Only the bloodstains on their white shrouds spoke of the tragedy that had unfolded. Two Palestinian girls, one just eight months old, were dead. They were killed when an Israeli tank shell struck a house near Jabalya in the besieged Gaza Strip.

Yesterday marked the end of Cpl Gilad Shalit's first month in captivity and Israel stepped up operations inside the Strip in an operation codenamed Sampson's Pillar.

The ferocity of the response to that kidnapping, and the determination of operations to stop Palestinian militants' rockets, saw a barrage of air strikes and raids yesterday that killed at least 19 Palestinians, including three children and a handicapped man.

Israeli shells struck at a rate of one a minute throughout the afternoon, with the buildings of Beit Hanoun shaking under the sustained fire. The army has killed 140 Palestinians since it began its assault. About half are civilians.

Among those killed yesterday were seven loyalists of the governing Hamas militant group and one gunman from the kindred Islamic Jihad faction. Nearly 60 people were wounded, including a cameraman for Palestinian television. Six were in a critical condition.

The mayor of Gaza City has said the Israelis have caused widespread damage in disproportionate retaliation after the capture of Cpl Shalit. Maged Abdul Ramadan, said: "The announced goal is to get the [Hamas] government to collapse. But I know it won't succeed because they never gave the elected government the chance to prove whether they are for peace or not. In the second initifada the situation got bad. Since the new government in March it's got very bad. And since the end of June it's become unbearable."

Saeb Erekat, a senior aide to the Palestinian President Mahmoud Abbas, called on the world to remember the plight of the Palestinians despite the conflict in Lebanon. "This is the forgotten war," he said. "We urge the international community to intervene."

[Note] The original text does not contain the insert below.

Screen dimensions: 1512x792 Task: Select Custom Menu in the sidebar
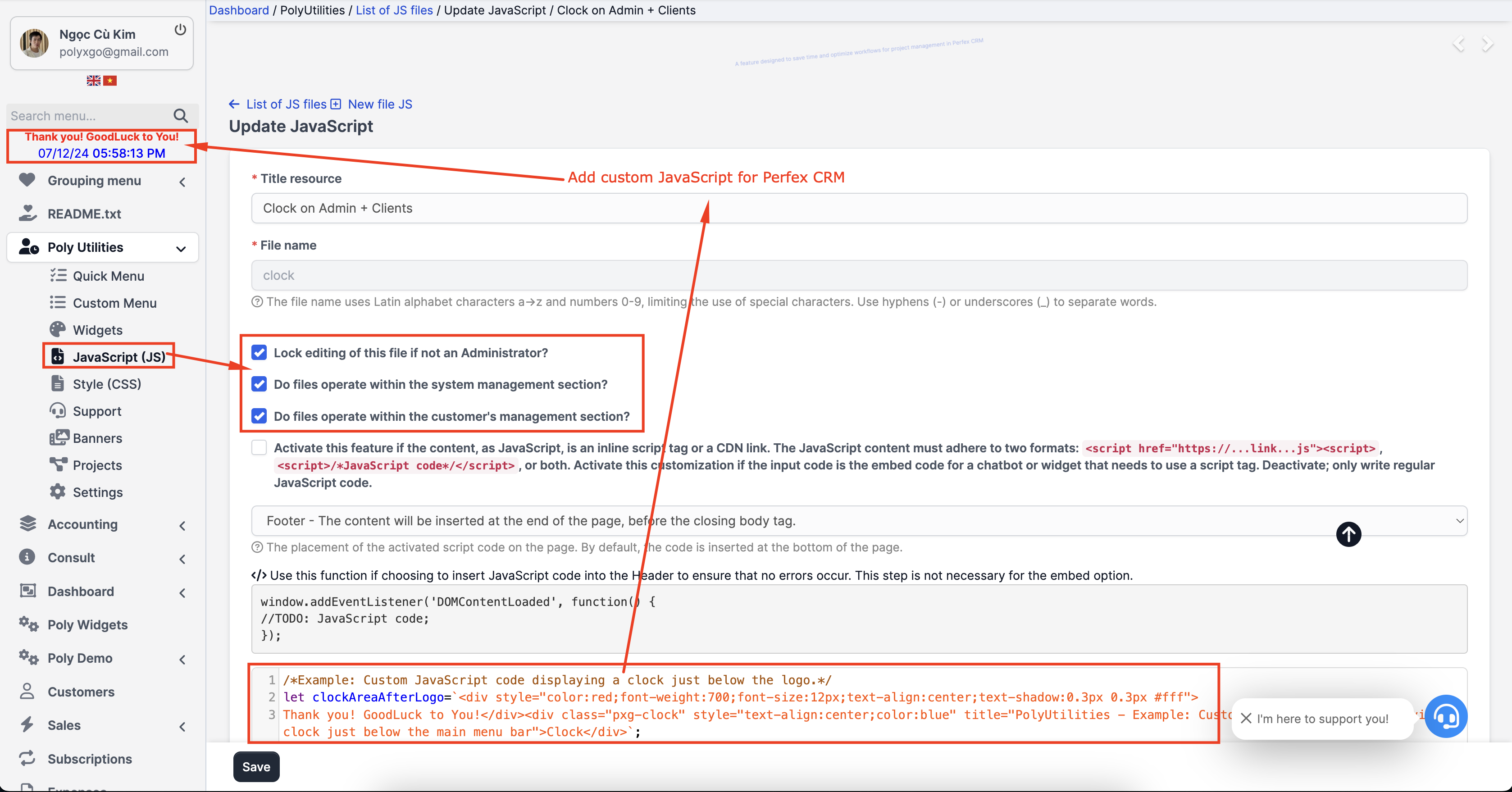point(114,302)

Israel's army, which abandoned Gaza in 2005 after 38 years of occupation, said it had carried out strikes against gunmen.

Buzzing overhead, unmanned aircraft fired missiles at militants on the streets, Palestinian witnesses said. Israel also bombed offices used by a Hamas-led force in Gaza City.

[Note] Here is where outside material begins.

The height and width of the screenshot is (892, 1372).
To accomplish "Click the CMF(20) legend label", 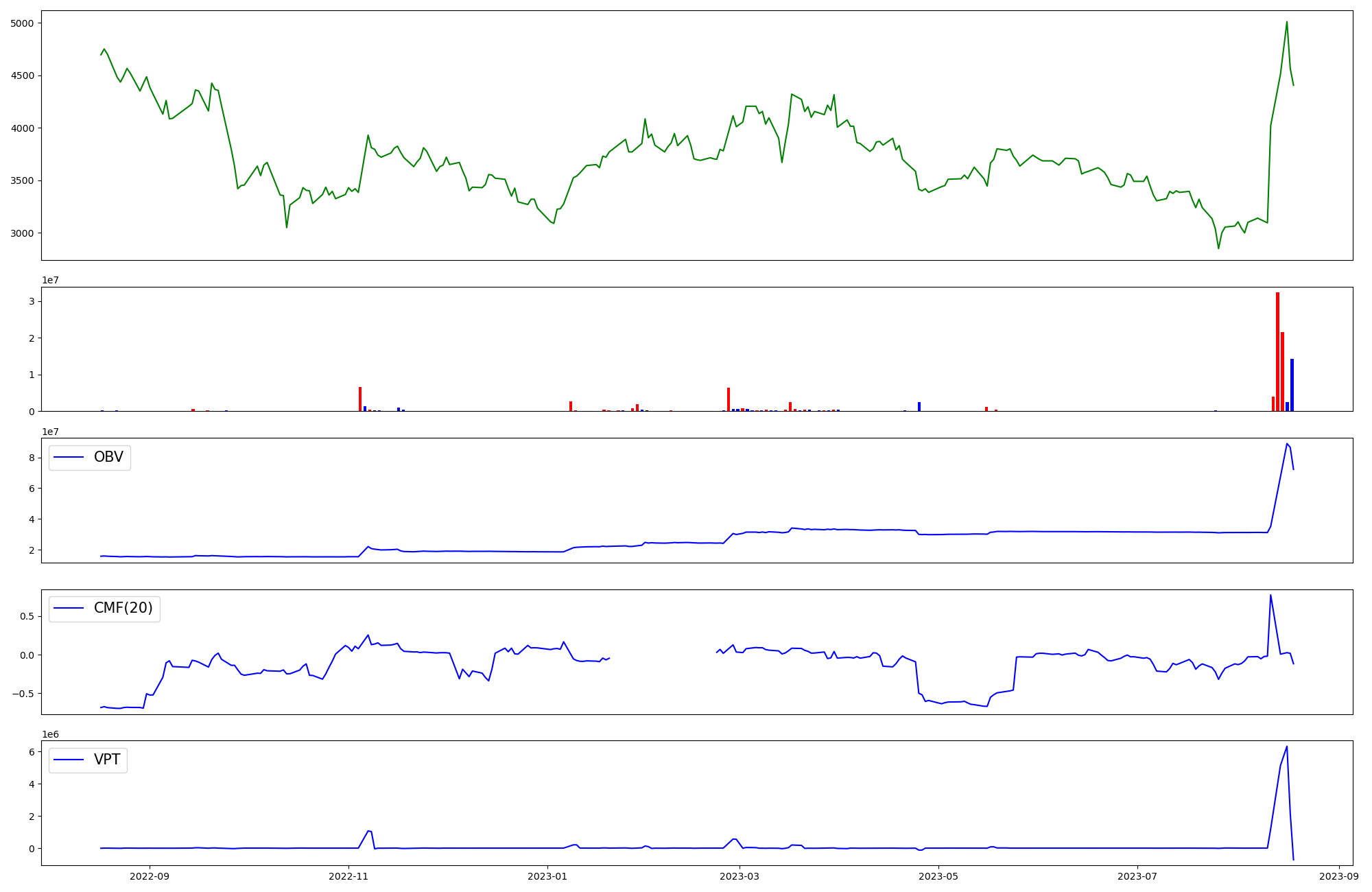I will tap(123, 608).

Ehud Olmert, the Israeli Prime Minister, rejected demands by militants to free hundreds of Palestinian prisoners in exchange for the release of Cpl Shalit, but said he might consider it later to help Mr Abbas, a moderate.

Sami Abu Zuhri, a Hamas spokesman, said: "The Hamas position is clear. There must be a reciprocity of time and action in the process, meaning the soldier gets freed and Palestinian prisoners go free at the same time."